BEGIN SELECTED EXTRACT
Thursday, 15 November 2012

First Love


My First Love

My wife and I raced out of Philadelphia as if fleeing a pestilence, only to run into dense shore-bound traffic. We were headed to the coast, a four-day weekend in Stone Harbour, New Jersey. with a stop in Atlantic City.

I have never traveled this route without being flung back to the summers that I spent in Atlantic City during college in the early 70s. There are photos from those years, but I don't need them to prompt trips back in time. The familiar geography alone does the trick.

An hour after leaving Philadelphia, we stood on an avenue in the fading light of the June evening. We stopped there to see what had become of the house where I had spent my college summers, working as a waiter in a restaurant  in the next shore town south. It was a white wood-frame house of three creaking storeys, with a black wrought-iron fire escape attached to its side like an afterthought. I had lived on the second floor.

The house was gone, as were others that had line the street. "It's as though it vanished," I said. I gazed upon the profound emptiness in front of me and the ghosts of my past that drifted across it. I pictured myself sitting on the porch leisurely reading novels, lazing on the beach under clear skies, and sprinting to work on my bicycle for the sheer pleasure of feeling the  power of my own youthful body.

Then my first love, Jayne, came to mind.

"What are you thinking about?" my wife asked.

"Nothing much. Just those times when I lived here."

I first saw Jayne on an early July morning. I had just begun to clean the front  windows of the restaurant, when a girl approached the entrance. I watched her walk through the door. she smiled as our eyes met, and I found myself stammering a hello.

"I'm the new waiter," I said, feeling heat in my face. 

"I'm the waitress who's been here too long."

"But it's only a week into the season."

"Exactly." Jayne laughed and went to prepare for the tasks ahead.

Throughout the day I wanted to stop amid the rush of customers to talk to her. Whenever I saw her, my gaze lingered, sometimes into a stare that would have embarrassed me had anyone noticed. In the following days, we began to chat during the mid afternoon lull. At first self-conscious and tongue-tied , I was soon talking with a scarcely controllable passion that I had never known before.

Before long we met on the beach. That afternoon I lay on a blanket with her in a state of near delirium, my breath shortened by her smooth skin glistening in the sun.

On subsequent days we strolled along the beach or sat in the apartment house listening to songs of longing and loss that seemed to speak to directly to us. I can no longer remember our conversations, but they were never as important as her mere presence.
END SELECTED EXTRACT
BEGIN STORED DATA
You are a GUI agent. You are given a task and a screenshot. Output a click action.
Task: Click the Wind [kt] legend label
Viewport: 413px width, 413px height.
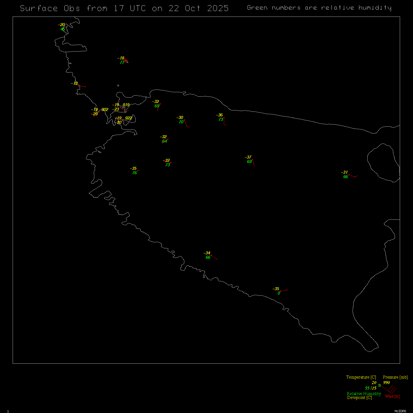[392, 396]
END STORED DATA
-- TASK DESCRIPTION --
Carry the memoir of a summer first love in Atlantic City forward, starting right after its final sentence. The material that comes after this memoir has no connection to it.

-- RESPONSE TO THIS TASK --
I had known other girls, even had a high school sweetheart, but what I felt for them seemed trifling in comparison. This was all consuming, which is the nature of first love, a sensation felt in our very blood, like intoxication or illness.

about a month after meeting jayne, I drove her home after a party Halfway there, it began to storm. The streets became streams, and we moved slowly along in the three-o'clock darkness. Parked outside her house, we sat in the car and talked.

"My heart sometimes jumps when I think of you, " I said to her.

"It's true."

Lying in bed some nights, with the whisper of the ocean just reaching me, thoughts of Jayne could literally make my heart skip a beat. What else could cause that reaction but love? I nearly told her, but it seemed necessary in the sweetness of the cocoon around us now, shielding us against the rain.

I left Jayne that night picturing long days ahead spent with her. But that was the last time we saw each other outside work. A week later Jayne joined me in " our " rear restaurant booth, looking serious. 

"What's the matter?"

She paused. "My boyfriend and I are getting back together."

A fist seemed to strike my stomach. "I thought that was over."

"He says that he loves me, and I think I love him too."

I could not find nothing to say. "I'm sorry."

I spent the rest of the afternoon in a daze that barely diminished over the remaining three weeks of summer. I had never in my life felt so hurt, and I thought that I would never recover from it. I felt bitter and angry.

The wound refused to heal. Many months passed, yet there remained a place inside me where Jayne had been, that caused me to wince when I touched it. Then one spring Saturday two years later, I entered a bookstore in Philadelphia and asked young woman on a ladder where I might find the Shakespeare sonnets I needed for an English class.

She looked down and told me where to find the poetry section. I thanked her, found the volume and soon left the store. at the end of my English class a few weeks later, I walked into the hall and saw the bookstore girl leaving a nearby classroom. I remembered her wheat-coloured hair, her warm voice and intelligent green eyes.

She saw me and smiled in recognition. 

"The girl on the ladder," I said when we reached each other.

"The Shakespeare sonnets."

"Do you always remember the books people ask you about?"

"Only if the people are memorable."

I smiled at that. We were both heading for the other classes, but exchanged names before parting.

I ran into Susan often after that and we usually said hello or joked and then went on our way. Sometimes we met behind the campus library and sat in the shade of the sycamore tree, talking and loafing. If she failed to show, that was all right. We were just friends passing time, and I preferred it that way. After the anguish of Jayne, I was wary of opening up to anyone. 

One afternoon, however, our talk found its way to our parents. "You would like my mother, I think," I said," but my father's been dead since I was 11." I had not intended to mention something that I rarely divulged, even to close friends and I nearly wished I had kept silent about it.

Susan touched my arm. "It's been a while," I said. 

"I am still sorry," A darkness crept into her usually bright eyes. "I lost mine at the end of high school." It was my turn to say that I was sorry. We sat some long minutes in the slow afternoon, muted by these thoughts. But I learned then, It was one of Susan's virtues not to allow the wounds that come with life to crowd out the joys and we were soon talking of more cheerful matters. A few weeks later we began to date.

That summer I went to the shore for the final time as a collage student.  Once  a place for adventure and wild excitement, it now seemed little more than a place where I had a guaranteed job. I felt older, wiser, certainly less naive. And there was a sense of things coming to an end-my youth and the things of youth that we must shed to live stable, responsible lives. This trip was also different in that Susan would occasionally visit on weekends.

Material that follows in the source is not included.